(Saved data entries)
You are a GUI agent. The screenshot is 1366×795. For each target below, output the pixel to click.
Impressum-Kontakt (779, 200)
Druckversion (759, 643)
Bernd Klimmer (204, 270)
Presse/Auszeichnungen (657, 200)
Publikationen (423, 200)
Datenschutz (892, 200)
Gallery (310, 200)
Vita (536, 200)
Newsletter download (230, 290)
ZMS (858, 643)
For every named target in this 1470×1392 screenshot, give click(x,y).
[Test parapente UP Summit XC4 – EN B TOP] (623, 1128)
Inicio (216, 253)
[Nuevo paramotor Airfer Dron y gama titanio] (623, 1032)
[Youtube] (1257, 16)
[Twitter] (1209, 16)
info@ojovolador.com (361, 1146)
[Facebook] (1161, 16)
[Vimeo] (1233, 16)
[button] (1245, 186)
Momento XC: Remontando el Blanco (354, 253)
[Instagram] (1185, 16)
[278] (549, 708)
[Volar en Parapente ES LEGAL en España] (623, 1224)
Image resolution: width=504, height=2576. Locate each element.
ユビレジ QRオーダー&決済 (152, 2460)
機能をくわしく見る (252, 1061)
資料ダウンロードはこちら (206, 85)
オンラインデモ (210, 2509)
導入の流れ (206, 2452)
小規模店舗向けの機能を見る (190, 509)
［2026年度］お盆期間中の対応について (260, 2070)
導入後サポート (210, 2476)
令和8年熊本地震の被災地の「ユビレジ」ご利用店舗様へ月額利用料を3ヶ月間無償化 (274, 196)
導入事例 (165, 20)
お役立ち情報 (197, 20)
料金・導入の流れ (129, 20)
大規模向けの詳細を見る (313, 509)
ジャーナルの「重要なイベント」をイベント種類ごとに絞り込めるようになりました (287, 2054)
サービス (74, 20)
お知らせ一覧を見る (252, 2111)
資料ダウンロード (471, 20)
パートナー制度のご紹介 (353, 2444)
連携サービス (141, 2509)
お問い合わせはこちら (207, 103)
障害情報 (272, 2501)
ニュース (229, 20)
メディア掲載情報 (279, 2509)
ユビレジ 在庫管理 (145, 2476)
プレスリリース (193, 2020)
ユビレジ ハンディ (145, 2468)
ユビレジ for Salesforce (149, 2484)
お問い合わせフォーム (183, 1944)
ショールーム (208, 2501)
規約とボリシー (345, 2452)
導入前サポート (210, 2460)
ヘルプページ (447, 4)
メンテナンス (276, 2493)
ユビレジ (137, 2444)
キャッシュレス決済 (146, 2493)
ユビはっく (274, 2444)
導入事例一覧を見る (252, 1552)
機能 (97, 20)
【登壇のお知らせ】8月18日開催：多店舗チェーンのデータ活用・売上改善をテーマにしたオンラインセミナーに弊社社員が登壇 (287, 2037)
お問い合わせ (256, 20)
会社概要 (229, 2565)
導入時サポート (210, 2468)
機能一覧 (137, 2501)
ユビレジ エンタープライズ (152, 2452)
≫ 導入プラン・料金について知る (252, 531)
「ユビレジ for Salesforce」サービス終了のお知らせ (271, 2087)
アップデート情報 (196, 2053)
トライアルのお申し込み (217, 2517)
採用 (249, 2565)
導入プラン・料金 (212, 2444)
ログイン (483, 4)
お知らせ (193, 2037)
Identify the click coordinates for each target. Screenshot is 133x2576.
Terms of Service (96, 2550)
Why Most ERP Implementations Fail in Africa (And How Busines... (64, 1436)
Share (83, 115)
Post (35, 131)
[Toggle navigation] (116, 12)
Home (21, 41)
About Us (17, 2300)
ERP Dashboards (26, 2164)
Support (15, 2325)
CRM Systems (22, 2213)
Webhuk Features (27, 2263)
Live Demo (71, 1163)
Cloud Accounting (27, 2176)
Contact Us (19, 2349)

Goal of the exercise →
The lines above, from the start of the records through the one containing "[Twitter] (1209, 16)", are to be printed exactly, and nothing else is to be included.

Output →
You are a GUI agent. The screenshot is 1366×795. For each target below, output the pixel to click.
Impressum-Kontakt (779, 200)
Druckversion (759, 643)
Bernd Klimmer (204, 270)
Presse/Auszeichnungen (657, 200)
Publikationen (423, 200)
Datenschutz (892, 200)
Gallery (310, 200)
Vita (536, 200)
Newsletter download (230, 290)
ZMS (858, 643)
For every named target in this 1470×1392 screenshot, give click(x,y).
[Test parapente UP Summit XC4 – EN B TOP] (623, 1128)
Inicio (216, 253)
[Nuevo paramotor Airfer Dron y gama titanio] (623, 1032)
[Youtube] (1257, 16)
[Twitter] (1209, 16)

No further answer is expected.